=== Your instructions ===
For this exercise, retype each line of the material below verbatim and omit any picture.

--- Data in this exercise Enclosed Below ---

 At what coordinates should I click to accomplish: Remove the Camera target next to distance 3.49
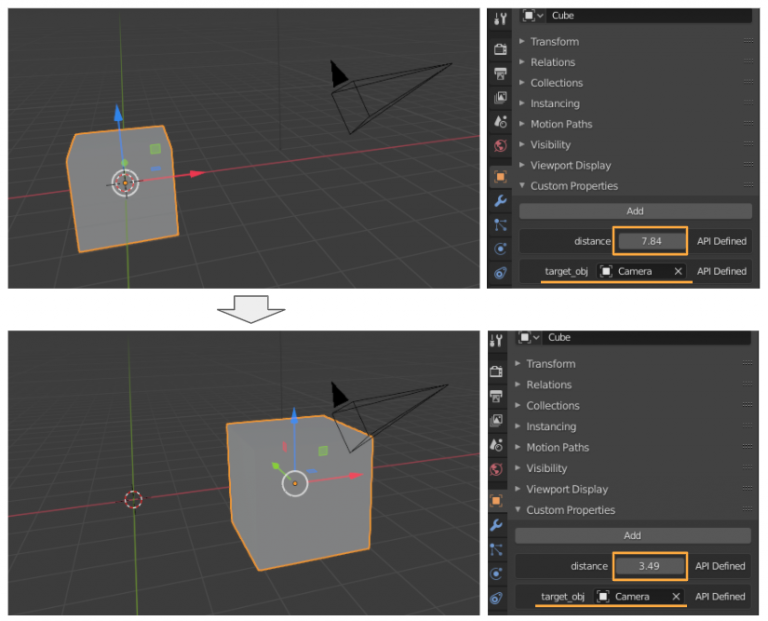675,597
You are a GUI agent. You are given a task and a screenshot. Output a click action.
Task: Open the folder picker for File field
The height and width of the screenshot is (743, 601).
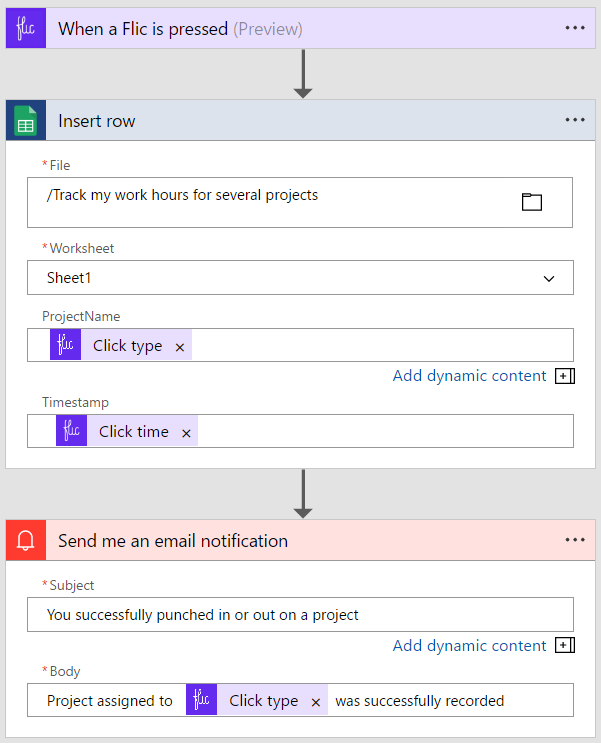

--- End of Enclosed Data in this exercise ---

=== Response to the task ===
 At what coordinates should I click to accomplish: Remove the Camera target next to distance 3.49
675,597
You are a GUI agent. You are given a task and a screenshot. Output a click action.
Task: Open the folder picker for File field
The height and width of the screenshot is (743, 601).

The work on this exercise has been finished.